(DATA EXTRACTS begins)

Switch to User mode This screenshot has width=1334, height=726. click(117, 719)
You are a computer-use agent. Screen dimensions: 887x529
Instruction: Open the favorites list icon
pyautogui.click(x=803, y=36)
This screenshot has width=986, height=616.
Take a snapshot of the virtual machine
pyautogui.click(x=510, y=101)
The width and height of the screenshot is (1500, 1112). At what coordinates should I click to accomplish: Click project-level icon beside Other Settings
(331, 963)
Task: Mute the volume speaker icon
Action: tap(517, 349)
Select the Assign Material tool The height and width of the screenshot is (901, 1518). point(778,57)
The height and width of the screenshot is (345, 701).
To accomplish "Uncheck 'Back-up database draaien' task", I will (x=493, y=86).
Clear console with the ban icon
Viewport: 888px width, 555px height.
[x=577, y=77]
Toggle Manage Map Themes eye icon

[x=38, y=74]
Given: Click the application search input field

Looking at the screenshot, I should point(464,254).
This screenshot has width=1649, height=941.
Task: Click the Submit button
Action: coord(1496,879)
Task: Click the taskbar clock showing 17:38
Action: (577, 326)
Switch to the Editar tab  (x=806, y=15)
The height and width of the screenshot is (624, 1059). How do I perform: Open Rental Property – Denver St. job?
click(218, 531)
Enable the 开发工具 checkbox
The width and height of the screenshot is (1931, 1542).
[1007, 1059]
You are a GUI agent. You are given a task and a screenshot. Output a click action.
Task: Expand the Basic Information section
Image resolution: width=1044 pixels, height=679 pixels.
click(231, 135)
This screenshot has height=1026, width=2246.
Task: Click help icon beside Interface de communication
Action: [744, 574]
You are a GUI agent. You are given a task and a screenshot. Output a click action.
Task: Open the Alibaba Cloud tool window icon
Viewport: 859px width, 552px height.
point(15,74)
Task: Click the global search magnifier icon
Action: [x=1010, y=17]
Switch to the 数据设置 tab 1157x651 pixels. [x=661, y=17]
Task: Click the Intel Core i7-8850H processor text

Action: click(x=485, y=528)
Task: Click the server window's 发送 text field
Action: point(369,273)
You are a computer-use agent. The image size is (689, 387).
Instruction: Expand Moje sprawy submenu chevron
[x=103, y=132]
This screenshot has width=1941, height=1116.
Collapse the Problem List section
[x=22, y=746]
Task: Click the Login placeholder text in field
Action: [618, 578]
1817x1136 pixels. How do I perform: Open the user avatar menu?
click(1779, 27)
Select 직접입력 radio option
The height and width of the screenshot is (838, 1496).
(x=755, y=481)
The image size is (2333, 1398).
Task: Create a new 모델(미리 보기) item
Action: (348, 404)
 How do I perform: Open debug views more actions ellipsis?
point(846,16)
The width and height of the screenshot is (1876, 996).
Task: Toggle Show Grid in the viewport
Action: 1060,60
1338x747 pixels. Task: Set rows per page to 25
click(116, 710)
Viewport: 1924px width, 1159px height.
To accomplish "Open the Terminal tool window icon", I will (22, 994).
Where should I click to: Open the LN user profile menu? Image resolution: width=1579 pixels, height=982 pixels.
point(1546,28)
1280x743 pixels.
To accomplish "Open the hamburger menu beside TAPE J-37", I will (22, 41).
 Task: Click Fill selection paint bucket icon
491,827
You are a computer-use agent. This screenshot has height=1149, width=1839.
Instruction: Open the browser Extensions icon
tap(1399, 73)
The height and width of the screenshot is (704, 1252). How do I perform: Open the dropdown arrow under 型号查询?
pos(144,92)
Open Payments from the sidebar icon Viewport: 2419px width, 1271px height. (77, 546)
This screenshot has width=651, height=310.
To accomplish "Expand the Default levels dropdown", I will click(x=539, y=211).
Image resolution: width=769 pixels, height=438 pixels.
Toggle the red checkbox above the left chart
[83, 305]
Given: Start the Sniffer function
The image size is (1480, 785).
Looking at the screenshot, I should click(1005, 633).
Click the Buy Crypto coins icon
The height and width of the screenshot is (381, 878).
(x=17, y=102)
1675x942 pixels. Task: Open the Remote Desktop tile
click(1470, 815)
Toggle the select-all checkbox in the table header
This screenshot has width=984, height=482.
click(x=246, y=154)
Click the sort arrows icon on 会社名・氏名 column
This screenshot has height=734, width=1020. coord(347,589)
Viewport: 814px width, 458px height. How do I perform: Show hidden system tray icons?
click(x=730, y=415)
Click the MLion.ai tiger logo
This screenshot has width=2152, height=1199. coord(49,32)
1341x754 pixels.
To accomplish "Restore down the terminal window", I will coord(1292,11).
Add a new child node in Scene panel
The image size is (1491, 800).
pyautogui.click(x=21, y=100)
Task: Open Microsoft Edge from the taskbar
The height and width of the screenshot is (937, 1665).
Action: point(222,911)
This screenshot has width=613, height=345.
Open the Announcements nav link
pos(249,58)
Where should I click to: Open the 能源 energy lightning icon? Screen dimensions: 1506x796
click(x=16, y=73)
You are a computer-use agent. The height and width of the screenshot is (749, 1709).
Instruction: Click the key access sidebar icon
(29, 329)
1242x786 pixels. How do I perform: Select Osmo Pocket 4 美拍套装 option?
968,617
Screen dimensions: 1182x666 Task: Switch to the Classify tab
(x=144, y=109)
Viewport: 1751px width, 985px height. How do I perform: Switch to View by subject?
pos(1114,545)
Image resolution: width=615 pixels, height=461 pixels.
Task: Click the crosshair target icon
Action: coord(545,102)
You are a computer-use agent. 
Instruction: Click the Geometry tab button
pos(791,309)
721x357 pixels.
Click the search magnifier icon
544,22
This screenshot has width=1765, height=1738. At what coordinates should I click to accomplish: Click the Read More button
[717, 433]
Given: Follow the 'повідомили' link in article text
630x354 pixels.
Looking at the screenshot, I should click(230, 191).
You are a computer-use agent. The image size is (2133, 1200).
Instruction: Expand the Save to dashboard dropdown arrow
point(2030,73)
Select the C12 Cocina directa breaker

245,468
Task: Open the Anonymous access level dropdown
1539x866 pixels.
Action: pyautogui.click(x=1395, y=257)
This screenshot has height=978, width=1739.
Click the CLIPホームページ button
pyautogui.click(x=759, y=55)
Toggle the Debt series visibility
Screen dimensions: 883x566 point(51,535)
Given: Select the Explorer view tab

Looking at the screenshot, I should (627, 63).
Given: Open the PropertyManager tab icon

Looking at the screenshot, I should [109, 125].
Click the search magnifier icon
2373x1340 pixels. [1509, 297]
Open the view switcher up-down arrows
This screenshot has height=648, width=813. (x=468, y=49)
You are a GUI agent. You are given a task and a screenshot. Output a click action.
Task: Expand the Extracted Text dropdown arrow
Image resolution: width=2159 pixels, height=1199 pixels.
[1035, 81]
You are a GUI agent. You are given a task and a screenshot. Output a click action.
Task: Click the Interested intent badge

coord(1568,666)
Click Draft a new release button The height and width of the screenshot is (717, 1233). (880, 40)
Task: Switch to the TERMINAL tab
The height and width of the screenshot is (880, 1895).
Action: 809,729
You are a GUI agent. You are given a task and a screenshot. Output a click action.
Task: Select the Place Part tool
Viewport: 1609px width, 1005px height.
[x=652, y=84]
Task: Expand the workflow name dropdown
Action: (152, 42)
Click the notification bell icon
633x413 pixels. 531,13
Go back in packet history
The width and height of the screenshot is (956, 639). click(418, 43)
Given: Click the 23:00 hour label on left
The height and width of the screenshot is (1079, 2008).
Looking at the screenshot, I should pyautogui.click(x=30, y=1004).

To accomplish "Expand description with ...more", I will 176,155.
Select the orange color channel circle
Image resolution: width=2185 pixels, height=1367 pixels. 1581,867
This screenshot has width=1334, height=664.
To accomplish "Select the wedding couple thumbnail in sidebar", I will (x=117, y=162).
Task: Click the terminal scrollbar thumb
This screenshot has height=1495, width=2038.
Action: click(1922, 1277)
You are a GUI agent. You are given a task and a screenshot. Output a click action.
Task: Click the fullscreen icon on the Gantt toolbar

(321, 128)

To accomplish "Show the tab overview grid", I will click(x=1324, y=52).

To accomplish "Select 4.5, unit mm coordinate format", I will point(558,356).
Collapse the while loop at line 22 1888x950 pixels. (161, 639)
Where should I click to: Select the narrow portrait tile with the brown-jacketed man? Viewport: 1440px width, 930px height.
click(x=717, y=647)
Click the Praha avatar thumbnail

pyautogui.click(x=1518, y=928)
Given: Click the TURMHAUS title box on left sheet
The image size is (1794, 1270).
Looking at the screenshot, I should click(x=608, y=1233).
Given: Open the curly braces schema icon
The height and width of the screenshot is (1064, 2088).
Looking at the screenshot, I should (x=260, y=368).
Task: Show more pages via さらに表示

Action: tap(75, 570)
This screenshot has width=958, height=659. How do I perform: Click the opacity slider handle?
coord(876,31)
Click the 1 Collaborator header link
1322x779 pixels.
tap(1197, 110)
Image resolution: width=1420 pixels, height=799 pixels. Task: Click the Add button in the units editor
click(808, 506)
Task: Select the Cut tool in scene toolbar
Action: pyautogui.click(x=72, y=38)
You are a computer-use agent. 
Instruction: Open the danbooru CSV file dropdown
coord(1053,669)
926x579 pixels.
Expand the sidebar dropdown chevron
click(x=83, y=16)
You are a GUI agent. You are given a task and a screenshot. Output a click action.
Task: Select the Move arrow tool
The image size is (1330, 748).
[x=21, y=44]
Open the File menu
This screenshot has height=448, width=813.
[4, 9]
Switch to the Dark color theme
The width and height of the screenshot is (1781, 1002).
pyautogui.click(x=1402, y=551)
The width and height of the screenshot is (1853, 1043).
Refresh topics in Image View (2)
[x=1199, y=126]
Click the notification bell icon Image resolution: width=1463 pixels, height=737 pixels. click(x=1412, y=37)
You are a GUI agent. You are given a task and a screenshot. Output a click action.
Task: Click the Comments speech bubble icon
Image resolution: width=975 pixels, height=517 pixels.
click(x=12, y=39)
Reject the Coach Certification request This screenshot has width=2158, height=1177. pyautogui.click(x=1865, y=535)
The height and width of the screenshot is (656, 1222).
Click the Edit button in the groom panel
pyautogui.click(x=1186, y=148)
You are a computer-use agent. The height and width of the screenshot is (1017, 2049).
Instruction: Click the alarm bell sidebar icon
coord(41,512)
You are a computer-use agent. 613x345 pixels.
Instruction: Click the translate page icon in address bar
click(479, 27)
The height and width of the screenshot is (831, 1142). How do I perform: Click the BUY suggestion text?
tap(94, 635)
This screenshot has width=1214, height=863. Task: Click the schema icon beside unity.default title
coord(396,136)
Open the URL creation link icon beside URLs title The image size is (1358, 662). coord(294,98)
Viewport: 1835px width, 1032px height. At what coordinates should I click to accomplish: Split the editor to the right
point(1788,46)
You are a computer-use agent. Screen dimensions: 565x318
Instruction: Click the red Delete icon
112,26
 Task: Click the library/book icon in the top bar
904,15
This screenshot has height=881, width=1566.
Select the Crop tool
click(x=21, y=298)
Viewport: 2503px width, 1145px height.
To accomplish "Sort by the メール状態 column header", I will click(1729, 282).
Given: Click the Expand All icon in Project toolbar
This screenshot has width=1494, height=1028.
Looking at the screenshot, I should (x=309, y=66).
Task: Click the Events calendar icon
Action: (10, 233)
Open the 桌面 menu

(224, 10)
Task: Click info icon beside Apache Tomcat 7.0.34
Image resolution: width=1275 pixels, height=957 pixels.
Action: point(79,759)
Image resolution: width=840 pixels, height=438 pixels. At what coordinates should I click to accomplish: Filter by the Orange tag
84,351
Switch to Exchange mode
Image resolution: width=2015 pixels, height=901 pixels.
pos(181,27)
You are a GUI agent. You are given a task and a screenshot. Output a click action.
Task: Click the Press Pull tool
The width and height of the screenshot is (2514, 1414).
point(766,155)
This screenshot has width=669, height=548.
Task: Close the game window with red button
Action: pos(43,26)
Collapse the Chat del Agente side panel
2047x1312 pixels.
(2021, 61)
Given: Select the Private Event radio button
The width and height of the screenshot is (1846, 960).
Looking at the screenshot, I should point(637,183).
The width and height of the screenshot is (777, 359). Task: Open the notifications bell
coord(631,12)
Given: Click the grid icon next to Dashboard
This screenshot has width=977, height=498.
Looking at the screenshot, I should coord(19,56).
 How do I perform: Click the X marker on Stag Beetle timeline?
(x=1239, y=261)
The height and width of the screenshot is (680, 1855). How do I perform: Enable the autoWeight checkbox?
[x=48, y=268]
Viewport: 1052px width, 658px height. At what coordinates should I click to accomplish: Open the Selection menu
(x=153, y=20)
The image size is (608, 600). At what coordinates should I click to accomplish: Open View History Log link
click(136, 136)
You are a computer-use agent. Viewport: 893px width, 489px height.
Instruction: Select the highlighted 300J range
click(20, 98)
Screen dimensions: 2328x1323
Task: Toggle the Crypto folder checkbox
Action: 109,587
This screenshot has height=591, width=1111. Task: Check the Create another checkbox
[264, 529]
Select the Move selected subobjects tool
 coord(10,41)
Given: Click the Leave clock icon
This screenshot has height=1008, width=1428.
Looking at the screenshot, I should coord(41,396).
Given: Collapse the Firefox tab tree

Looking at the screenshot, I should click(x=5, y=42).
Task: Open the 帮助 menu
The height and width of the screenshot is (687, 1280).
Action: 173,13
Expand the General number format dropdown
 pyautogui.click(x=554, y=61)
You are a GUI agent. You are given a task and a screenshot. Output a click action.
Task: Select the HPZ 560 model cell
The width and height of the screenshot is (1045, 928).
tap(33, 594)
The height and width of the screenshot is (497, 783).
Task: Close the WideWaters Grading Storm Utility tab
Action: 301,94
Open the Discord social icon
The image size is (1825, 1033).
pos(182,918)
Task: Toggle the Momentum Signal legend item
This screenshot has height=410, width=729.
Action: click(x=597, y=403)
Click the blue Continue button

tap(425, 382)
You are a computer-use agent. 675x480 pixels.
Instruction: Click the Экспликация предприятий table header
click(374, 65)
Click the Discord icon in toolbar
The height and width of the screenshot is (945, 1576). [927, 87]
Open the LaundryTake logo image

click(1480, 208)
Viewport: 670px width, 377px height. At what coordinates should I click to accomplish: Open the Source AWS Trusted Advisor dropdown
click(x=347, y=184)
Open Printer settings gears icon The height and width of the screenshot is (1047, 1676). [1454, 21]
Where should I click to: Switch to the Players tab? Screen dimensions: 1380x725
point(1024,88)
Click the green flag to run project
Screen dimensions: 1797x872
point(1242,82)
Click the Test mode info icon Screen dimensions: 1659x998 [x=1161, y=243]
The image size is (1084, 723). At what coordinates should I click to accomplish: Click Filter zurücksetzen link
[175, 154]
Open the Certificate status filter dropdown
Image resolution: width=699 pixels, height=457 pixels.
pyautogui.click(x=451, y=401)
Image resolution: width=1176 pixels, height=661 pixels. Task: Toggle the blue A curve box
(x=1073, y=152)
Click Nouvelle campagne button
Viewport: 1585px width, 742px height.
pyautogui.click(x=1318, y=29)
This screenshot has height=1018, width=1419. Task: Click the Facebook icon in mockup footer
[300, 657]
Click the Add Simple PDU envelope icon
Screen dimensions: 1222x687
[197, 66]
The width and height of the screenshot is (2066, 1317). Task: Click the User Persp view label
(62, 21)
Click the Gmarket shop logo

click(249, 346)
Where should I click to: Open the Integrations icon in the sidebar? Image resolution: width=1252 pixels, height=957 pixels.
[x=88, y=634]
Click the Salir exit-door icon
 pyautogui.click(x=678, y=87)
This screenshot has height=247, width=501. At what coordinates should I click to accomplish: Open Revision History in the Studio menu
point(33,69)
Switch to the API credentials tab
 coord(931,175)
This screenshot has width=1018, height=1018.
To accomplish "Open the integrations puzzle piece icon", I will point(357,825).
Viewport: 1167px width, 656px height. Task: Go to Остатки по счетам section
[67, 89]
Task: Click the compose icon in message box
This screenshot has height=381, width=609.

(DATA EXTRACTS ends)

If a line in the entries above has the word "from", copy it.

SOLUTION TO THE EXERCISE:
Open Payments from the sidebar icon Viewport: 2419px width, 1271px height. (77, 546)
Task: Open Microsoft Edge from the taskbar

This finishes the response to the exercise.